Limiti ed Errati Rilevamenti

Nonostante la pulsossimetria sia una metodica ampiamente utilizzata, possiede comunque dei limiti e non consente una corretta rilevazione della saturazione di ossigeno se il paziente si trova in determinate condizioni, patologiche e non.
A questo proposito, ricordiamo:

  • Vasocostrizione. Se il paziente presenta vasocostrizione periferica, l'afflusso di sangue trasportato può risultare ridotto, di conseguenza il pulsossimetro potrebbe eseguire misurazioni errate.
  • Anemie. Se il paziente è affetto da anemia piuttosto severa, il pulsossimetro potrebbe segnalare valori di saturazione elevati anche quando la quantità di ossigeno nel sangue è insufficiente.
  • Movimento del paziente. I movimenti del paziente, volontari o involontari che siano, possono alterare i risultati della pulsossimetria.
  • Blu di metilene. La presenza di blu di metilene nel circolo ematico può alterare l'assorbimento delle radiazioni luminose emesse dal pulsossimetro, portando alla produzione e lettura di dati errati.
  • Presenza di smalto colorato sulle unghie del paziente - in particolare, smalto nero, blu o verde - che può interferire con la lettura dei dati da parte del rivelatore del pulsossimetro, analogamente a quanto avviene nel caso sopra citato.

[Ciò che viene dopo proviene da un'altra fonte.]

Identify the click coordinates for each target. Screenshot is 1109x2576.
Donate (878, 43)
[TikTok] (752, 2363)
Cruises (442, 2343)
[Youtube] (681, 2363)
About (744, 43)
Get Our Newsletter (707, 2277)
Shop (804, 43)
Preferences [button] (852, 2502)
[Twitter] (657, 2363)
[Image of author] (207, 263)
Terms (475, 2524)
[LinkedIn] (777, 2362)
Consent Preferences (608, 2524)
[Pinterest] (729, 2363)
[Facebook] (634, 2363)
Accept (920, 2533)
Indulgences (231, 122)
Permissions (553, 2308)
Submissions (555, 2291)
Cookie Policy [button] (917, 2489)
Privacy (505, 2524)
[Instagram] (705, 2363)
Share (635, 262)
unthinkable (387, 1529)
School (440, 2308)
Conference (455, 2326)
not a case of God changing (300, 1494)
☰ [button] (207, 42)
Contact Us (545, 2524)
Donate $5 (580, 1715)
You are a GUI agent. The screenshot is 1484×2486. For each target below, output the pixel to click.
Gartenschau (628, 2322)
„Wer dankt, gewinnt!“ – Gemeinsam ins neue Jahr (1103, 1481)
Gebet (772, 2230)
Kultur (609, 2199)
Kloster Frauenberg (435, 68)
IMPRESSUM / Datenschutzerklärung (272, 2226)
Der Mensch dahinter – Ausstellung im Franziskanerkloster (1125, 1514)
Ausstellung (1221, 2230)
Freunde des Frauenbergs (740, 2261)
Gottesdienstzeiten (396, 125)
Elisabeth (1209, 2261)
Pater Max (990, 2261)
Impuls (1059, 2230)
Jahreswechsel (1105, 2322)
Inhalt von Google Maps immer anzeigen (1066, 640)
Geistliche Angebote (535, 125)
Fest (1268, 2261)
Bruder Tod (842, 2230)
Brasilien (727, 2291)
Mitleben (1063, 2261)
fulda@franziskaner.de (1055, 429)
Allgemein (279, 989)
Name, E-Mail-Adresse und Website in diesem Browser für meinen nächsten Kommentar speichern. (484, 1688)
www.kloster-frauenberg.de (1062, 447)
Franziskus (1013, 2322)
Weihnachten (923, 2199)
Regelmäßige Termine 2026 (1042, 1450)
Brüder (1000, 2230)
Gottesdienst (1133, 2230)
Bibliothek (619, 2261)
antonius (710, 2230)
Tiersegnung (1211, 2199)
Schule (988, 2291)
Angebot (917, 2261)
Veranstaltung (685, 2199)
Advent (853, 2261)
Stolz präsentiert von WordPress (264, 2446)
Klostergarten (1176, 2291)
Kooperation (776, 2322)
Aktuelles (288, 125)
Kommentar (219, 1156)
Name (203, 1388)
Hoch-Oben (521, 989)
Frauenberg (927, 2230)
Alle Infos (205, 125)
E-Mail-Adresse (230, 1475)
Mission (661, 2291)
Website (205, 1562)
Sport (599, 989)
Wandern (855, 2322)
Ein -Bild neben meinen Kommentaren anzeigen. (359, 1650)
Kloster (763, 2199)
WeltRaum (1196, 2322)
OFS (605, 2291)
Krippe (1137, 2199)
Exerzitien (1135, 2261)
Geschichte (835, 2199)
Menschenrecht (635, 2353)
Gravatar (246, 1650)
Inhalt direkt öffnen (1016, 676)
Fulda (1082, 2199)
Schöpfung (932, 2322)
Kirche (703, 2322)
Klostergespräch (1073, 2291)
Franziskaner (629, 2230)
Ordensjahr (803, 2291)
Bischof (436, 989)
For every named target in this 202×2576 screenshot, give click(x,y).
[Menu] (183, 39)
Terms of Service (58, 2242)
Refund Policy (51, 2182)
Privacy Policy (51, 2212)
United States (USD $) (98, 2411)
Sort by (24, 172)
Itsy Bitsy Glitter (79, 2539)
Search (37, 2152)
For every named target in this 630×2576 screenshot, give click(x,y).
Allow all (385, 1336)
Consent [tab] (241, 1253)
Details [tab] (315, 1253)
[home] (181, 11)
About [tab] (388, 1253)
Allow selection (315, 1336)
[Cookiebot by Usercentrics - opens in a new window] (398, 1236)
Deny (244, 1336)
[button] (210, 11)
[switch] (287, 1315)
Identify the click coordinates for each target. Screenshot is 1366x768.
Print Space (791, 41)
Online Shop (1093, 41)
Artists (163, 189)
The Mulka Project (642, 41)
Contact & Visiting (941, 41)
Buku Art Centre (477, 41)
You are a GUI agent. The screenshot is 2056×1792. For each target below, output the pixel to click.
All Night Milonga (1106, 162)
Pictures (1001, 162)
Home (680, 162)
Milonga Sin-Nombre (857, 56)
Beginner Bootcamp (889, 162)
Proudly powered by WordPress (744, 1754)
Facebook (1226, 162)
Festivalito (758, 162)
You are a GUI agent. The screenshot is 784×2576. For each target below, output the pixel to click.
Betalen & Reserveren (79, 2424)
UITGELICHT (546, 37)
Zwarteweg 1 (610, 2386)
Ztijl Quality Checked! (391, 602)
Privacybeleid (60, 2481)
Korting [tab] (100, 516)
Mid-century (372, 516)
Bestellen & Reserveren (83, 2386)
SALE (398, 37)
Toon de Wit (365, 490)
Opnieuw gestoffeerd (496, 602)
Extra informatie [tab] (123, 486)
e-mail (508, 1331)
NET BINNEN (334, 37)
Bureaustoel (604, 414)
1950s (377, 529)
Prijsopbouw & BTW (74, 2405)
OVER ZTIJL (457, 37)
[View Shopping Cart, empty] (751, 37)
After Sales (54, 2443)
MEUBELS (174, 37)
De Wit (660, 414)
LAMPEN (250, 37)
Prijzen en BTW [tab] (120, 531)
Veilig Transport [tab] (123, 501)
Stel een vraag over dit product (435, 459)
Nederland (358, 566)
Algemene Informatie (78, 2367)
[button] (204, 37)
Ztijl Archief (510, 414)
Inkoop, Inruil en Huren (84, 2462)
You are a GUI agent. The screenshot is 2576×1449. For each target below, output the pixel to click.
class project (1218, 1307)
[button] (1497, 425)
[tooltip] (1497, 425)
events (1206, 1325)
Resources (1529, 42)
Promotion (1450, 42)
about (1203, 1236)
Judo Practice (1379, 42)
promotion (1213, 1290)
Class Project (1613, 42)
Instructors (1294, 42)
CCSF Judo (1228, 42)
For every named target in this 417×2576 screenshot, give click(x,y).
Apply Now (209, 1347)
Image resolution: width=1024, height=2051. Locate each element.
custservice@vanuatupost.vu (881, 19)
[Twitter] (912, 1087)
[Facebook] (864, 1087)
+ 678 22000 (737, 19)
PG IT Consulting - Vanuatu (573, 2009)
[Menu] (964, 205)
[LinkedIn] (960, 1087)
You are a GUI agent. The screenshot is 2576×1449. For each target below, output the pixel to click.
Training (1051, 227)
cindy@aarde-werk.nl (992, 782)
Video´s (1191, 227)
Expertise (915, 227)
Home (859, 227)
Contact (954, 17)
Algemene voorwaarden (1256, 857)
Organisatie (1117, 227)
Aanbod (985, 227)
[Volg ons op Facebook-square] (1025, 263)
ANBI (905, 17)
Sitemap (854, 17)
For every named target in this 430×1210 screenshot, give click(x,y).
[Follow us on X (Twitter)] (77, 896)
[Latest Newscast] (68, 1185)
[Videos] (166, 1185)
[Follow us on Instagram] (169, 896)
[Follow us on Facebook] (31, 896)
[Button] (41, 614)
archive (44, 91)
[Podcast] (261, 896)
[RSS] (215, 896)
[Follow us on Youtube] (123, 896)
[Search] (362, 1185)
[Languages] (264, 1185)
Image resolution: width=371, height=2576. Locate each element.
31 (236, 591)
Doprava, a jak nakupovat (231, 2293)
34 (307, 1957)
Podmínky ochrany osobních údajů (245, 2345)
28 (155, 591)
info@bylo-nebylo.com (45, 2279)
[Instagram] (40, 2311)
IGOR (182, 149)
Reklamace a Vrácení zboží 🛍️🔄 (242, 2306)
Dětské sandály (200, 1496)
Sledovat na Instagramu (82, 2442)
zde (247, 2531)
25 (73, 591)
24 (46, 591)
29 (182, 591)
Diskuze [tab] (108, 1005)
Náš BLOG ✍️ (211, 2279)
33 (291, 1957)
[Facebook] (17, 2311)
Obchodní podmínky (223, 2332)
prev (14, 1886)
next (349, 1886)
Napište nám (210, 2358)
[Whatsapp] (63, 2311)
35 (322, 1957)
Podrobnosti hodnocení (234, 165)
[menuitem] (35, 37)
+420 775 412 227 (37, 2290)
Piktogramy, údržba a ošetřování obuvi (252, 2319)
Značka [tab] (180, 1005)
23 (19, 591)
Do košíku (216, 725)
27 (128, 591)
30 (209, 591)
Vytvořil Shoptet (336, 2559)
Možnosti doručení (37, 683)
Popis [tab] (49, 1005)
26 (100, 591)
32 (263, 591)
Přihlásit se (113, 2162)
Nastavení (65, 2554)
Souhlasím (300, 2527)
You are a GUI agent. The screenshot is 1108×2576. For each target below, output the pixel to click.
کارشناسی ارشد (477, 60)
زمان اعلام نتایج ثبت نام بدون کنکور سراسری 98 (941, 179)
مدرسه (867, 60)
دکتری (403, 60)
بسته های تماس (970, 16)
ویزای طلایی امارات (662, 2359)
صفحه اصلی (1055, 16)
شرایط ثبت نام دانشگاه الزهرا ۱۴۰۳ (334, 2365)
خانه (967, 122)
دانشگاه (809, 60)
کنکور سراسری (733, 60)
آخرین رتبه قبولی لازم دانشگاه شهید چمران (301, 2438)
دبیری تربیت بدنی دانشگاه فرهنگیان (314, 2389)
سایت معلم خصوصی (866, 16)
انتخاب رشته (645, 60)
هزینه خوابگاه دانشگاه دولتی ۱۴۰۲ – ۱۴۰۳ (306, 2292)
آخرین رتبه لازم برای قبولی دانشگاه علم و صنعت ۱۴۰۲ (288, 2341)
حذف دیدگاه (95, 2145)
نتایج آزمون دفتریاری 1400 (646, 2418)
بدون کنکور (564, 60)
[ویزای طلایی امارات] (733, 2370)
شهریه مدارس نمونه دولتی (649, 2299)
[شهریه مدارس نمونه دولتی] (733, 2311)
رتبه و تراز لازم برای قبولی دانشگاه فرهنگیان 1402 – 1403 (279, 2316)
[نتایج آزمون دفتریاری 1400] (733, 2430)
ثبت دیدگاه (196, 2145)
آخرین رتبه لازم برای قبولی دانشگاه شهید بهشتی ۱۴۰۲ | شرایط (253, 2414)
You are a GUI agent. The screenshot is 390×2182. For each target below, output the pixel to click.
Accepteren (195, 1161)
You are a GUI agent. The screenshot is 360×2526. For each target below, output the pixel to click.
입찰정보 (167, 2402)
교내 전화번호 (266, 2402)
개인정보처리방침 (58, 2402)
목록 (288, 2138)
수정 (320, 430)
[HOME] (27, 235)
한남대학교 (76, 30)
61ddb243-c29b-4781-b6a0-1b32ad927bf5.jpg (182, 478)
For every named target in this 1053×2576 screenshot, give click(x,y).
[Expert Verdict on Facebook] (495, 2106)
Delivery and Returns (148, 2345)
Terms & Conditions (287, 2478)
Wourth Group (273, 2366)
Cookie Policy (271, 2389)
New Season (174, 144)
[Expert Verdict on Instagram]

Infine, va precisato che la pulsossimetria è in grado di determinare la percentuale di emoglobina legata, ma non discrimina a quale tipo di gas essa è legata.
In condizioni normali l'emoglobina si lega all'ossigeno, pertanto, quando si esegue la pulsossimetria si assume che l'emoglobina legata sia ossiemoglobina, quindi che trasporti ossigeno.
Tuttavia, esistono situazioni in cui l'emoglobina si lega anche a un altro tipo di gas: il monossido di carbonio (CO), dando origine a un complesso chiamato carbossiemoglobina (COHb). Questo è ciò che avviene, ad esempio, nel caso delle intossicazioni da monossido di carbonio, in cui quest'insidioso gas spiazza il legame dell'emoglobina con l'ossigeno, impedendole di trasportare e rilasciare ossigeno ai vari tessuti dell'organismo.
Durante un'intossicazione da monossido di carbonio, la pulsossimetria eseguita con il pulsossimetro descritto in quest'articolo non è in grado di discriminare fra emoglobina legata all'ossigeno e carbossiemoglobina, e i valori di saturazione potrebbero pertanto apparire nella norma, anche se di fatto l'ossigeno circolante non è sufficiente a sostenere tutte le funzionalità dell'organismo.
Ad ogni modo, sono stati e sono tuttora in via di sviluppo particolari pulsossimetri, più complessi, che sembrano essere in grado di rilevare con precisione la presenza di ossiemoglobina e di carbossiemoglobina nel sangue del paziente.